Second in a series for Women’s History Month
In last week’s profile of Angelina Fiordellisi, the first in BWW’s series on women artistic directors, the Cherry Lane Theatre AD said there definitely was a “boys club” mentality among off-Broadway artists and backers. But when the same question was posed to Sarah Benson, artistic director of Soho Rep, she said, “I don’t experience that at all. There’s so many female playwrights and directors and designers that we work with.”
Benson specifically excluded the downtown theater community—to which both she and Fiordellisi (whose theater is in Greenwich Village) belong. “Certainly not downtown,” said Benson, then added: “Well, certainly not in my experience, I should say. I don’t know what other people’s experiences are.”
Perhaps Benson hasn’t faced the same obstacles because she took over a theater 30 years into its existence, whereas Fiordellisi helms a company that she founded. Benson is also in charge of a smaller operation: The Soho Rep theater, which is actually located in Tribeca on Walker St., seats only 74 people, and ticket prices top out at $35. Or it could be a generational difference: Benson just turned 30 last year. “I’m sure the only reason I am able to operate without encountering a lot of bias,” Benson says, “is the pioneering work of the generation that came before—my predecessors, the women who were involved in founding many of the nonprofits years ago.”
One of those women, Marlene Swartz, established Soho Rep in 1975. After she left the company in the ’90s (she went on to co-direct Blue Man Group), it was headed by Julian Webber and then Daniel Aukin, both Brits. Benson’s fall 2006 appointment as artistic director returned Soho Rep to female hands, but kept up the post-Swartz tradition of British AD’s.
A graduate of King’s College London, Benson came to the U.S. on a Fulbright scholarship in 2002. In London, she’d co-founded a theater named Arion, which specialized in site-specific productions. She was first drawn to the stage to be on it, but says, “I was a terrible, terrible actor.” While she was still in school, “someone had the good sense to tell me that I didn’t have to be in plays,” she recalls. “So from about 18 onwards, I moved into directing.”

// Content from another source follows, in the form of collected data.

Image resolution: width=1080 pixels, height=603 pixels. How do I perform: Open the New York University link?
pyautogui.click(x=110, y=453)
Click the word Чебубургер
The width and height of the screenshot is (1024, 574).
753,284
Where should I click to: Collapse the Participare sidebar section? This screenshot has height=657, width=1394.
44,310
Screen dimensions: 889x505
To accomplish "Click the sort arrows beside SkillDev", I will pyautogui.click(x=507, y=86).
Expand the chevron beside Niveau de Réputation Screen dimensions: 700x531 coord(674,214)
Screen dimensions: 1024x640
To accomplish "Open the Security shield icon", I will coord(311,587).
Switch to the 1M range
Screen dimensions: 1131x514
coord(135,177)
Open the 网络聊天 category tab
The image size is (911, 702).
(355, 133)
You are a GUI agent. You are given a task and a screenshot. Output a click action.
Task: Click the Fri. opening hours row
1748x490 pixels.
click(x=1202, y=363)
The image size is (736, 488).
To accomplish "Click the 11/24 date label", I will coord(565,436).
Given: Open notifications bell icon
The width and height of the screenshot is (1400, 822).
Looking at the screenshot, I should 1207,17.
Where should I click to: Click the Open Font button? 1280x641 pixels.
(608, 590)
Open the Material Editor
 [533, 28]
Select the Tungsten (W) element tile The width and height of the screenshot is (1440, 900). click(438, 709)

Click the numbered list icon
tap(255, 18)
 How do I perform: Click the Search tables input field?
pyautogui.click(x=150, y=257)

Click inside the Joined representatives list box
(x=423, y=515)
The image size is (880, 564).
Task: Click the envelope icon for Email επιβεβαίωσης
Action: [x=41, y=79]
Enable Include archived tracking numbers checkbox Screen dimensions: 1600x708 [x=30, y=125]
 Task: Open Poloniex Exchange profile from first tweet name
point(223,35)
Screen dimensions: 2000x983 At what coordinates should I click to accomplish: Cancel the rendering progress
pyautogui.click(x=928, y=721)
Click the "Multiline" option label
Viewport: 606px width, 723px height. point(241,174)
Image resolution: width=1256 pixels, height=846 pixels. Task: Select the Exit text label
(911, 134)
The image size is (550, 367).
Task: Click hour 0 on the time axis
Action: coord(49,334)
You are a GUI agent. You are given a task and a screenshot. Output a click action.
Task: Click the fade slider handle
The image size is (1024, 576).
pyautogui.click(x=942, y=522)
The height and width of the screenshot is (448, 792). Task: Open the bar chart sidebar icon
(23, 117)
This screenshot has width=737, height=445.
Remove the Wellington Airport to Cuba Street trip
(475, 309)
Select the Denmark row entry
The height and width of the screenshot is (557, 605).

While enrolled in Brooklyn College’s graduate directing program on the Fulbright, Benson started working at Soho Rep. By 2004, she’d ascended to associate artistic director of the company and co-chair of its Writer/Director Lab. She has also directed plays at New York Stage and Film, HERE and La MaMa, and she’s curated new-works festivals in New York and Edinburgh.
The first production staged at Soho Rep under Benson’s leadership, Adam Bock’s The Thugs, won two Obie awards. The company was also honored with an Obie for sustained excellence the year she took over as AD. Expect additional honors for Benson when awards time comes around this year, for her direction of Sarah Kane’s Blasted, one of the biggest commercial and critical hits of the season. Last fall, while show after show posted their closing notice uptown, wait-listed theatergoers lined up outside Soho Rep for the chance to subject themselves to graphic depictions of rape, cannibalism and eye-gouging in Kane’s piercing war allegory. Blasted sold out its originally scheduled one-month run before it even opened and was extended twice. Benson herself was surprised by its success, even though she’d been aiming for some time to give the 1995 play its New York premiere. “Obviously I adore the play and think that Sarah’s work is just amazing, but I was shocked that it was so popular,” she remarks.
As unique as it was, Blasted epitomized Soho Rep’s penchant for unconventional fare, which has been its mission from the start. The play also showcased the theater’s emphasis on superb, innovative design—an emphasis that many small downtown theaters simply can’t afford to bother with. In Blasted, a hotel room is literally torn apart by a simulated bombing. Sixty Miles to Silver Lake, which played at Soho Rep after Blasted, also featured a set with parts that upended.